Yep. This is my hell.
1. A Nightmare On Elm Street 3: The Dream Warriors
Yep, I have crowned a sequel to be the Horror Champ of 1987. Wes Craven’s ANOES gave birth to one of the greatest horror icons and franchises to come out of the 20th century, and Dream Warriors is like The Godfather II to that film; continuing directly from the source at the same steady beat while expanding it much deeper than one could ever dream of, ironically. As an advocate for mental illness, Nightmare 3 is a film I hold near and dear to me; and one I can dissect and pick apart for hours with all the metaphors I’ve found in the film regarding the subject.

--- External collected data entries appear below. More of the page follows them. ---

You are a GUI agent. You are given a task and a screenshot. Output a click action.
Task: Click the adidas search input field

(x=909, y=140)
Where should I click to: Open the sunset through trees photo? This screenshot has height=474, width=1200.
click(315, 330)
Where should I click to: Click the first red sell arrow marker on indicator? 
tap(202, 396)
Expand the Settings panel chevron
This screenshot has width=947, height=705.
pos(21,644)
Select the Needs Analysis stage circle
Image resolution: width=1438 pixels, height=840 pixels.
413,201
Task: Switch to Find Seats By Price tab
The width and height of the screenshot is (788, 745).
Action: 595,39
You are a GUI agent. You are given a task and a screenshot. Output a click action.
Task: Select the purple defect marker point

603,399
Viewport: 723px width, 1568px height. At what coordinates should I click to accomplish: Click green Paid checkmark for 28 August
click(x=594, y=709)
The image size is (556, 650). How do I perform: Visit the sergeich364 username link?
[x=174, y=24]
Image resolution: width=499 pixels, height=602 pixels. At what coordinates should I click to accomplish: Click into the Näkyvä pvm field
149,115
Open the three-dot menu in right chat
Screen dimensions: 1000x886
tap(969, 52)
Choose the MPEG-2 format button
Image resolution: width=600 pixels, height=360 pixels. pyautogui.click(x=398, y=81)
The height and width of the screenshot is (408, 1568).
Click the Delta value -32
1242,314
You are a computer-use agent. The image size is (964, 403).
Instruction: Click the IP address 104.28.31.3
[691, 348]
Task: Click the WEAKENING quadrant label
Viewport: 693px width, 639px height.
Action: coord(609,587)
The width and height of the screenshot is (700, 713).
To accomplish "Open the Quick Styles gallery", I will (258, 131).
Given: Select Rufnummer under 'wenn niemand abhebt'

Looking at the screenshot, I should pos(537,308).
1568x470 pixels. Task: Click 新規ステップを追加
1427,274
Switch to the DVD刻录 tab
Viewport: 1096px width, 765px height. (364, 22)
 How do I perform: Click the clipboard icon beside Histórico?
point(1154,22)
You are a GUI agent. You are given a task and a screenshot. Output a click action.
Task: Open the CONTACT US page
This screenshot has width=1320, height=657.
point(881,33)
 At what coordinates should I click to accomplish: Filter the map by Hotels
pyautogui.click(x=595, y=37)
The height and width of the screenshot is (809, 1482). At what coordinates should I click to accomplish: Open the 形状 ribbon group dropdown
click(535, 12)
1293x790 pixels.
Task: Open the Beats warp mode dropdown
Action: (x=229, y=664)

The film has a great story, memorable kills, and really was the birthing point of when Freddy really came into his own as a sadistic villain, that somehow you loved?! That’s some genius shit right there. Sort of how Vince Gilligan shaped Walter White in Breaking Bad, no matter how malevolent he made the character, the audiences embraced him even more. Not to mention, it coincides with the time Freddy Mania really got momentum and brought the horror phenom to the mainstream, enticing the youth of our generation to indulge in our curiosities of the horror genre. When a film and a goddamn sequel for that matter can make that kind of impact, it has to be acknowledged and respected.
Bless the Prime Time, Bitch.
Obligatory Honorary Non-Horror Mention
Listen, I can’t even talk about films of 1987 without at the very least, giving a shout-out to part man-part machine, Robocop.
While the film itself isn’t horror per se, Robocop harbors some elemental terror in the fact that man is playing GOD over another man’s life and death. Even though the cops of Detroit signed a waiver with OCP gaining them access to their remains in the event of a tragedy, selling your soul to big corp while giving them too much power is just as relevant as is today in this terrifying age that we all live in where the monopoly of greedy corporations take away the average joes’ livelihoods all for the sake of a buck and some extra power. Pretty sick and twisted metaphors inside a badass movie that I’ve seen about 200 times and never get sick of it.
Also, seeing this guy melt as a kid and then explode into a pool of sludge was definitely one of the scariest fuckin’ things I’ve ever seen. Don’t you deny it.
So let’s make like Clarence Boddicker, sniff some wine off our fingers, and raise our glasses to a wonderful year of terror- 1987.